-------- Data extracts --------
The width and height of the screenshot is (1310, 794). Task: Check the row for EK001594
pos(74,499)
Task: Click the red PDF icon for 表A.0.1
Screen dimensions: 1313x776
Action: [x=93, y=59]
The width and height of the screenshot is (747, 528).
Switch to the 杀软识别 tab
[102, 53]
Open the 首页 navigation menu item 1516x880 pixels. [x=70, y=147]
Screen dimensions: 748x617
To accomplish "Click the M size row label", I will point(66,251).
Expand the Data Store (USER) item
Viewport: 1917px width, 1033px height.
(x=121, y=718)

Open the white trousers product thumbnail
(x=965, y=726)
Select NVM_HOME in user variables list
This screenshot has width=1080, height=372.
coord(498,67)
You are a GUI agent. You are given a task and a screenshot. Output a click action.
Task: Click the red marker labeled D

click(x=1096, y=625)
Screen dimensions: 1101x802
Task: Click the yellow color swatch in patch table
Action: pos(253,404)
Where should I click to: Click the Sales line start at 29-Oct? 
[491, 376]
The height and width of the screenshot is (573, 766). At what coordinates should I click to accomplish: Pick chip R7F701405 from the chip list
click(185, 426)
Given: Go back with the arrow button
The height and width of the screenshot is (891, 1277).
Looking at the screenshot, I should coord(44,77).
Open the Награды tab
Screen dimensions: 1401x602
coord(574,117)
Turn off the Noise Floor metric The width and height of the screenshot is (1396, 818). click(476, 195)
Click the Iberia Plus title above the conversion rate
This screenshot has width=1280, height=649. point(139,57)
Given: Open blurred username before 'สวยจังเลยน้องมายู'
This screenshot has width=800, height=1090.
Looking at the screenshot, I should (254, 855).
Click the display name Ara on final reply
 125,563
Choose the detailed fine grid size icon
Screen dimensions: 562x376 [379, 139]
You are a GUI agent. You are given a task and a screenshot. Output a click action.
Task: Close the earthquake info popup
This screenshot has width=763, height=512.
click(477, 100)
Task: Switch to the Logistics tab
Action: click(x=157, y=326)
--------
Problem requirements:
Find the line containing "Task: Click the red marker labeled D", then output it and every line after it to the end of the data, exactly.

Solution for this task:
Task: Click the red marker labeled D

click(x=1096, y=625)
Screen dimensions: 1101x802
Task: Click the yellow color swatch in patch table
Action: pos(253,404)
Where should I click to: Click the Sales line start at 29-Oct? 
[491, 376]
The height and width of the screenshot is (573, 766). At what coordinates should I click to accomplish: Pick chip R7F701405 from the chip list
click(185, 426)
Given: Go back with the arrow button
The height and width of the screenshot is (891, 1277).
Looking at the screenshot, I should coord(44,77).
Open the Награды tab
Screen dimensions: 1401x602
coord(574,117)
Turn off the Noise Floor metric The width and height of the screenshot is (1396, 818). click(476, 195)
Click the Iberia Plus title above the conversion rate
This screenshot has width=1280, height=649. point(139,57)
Given: Open blurred username before 'สวยจังเลยน้องมายู'
This screenshot has width=800, height=1090.
Looking at the screenshot, I should (254, 855).
Click the display name Ara on final reply
 125,563
Choose the detailed fine grid size icon
Screen dimensions: 562x376 [379, 139]
You are a GUI agent. You are given a task and a screenshot. Output a click action.
Task: Close the earthquake info popup
This screenshot has width=763, height=512.
click(477, 100)
Task: Switch to the Logistics tab
Action: click(x=157, y=326)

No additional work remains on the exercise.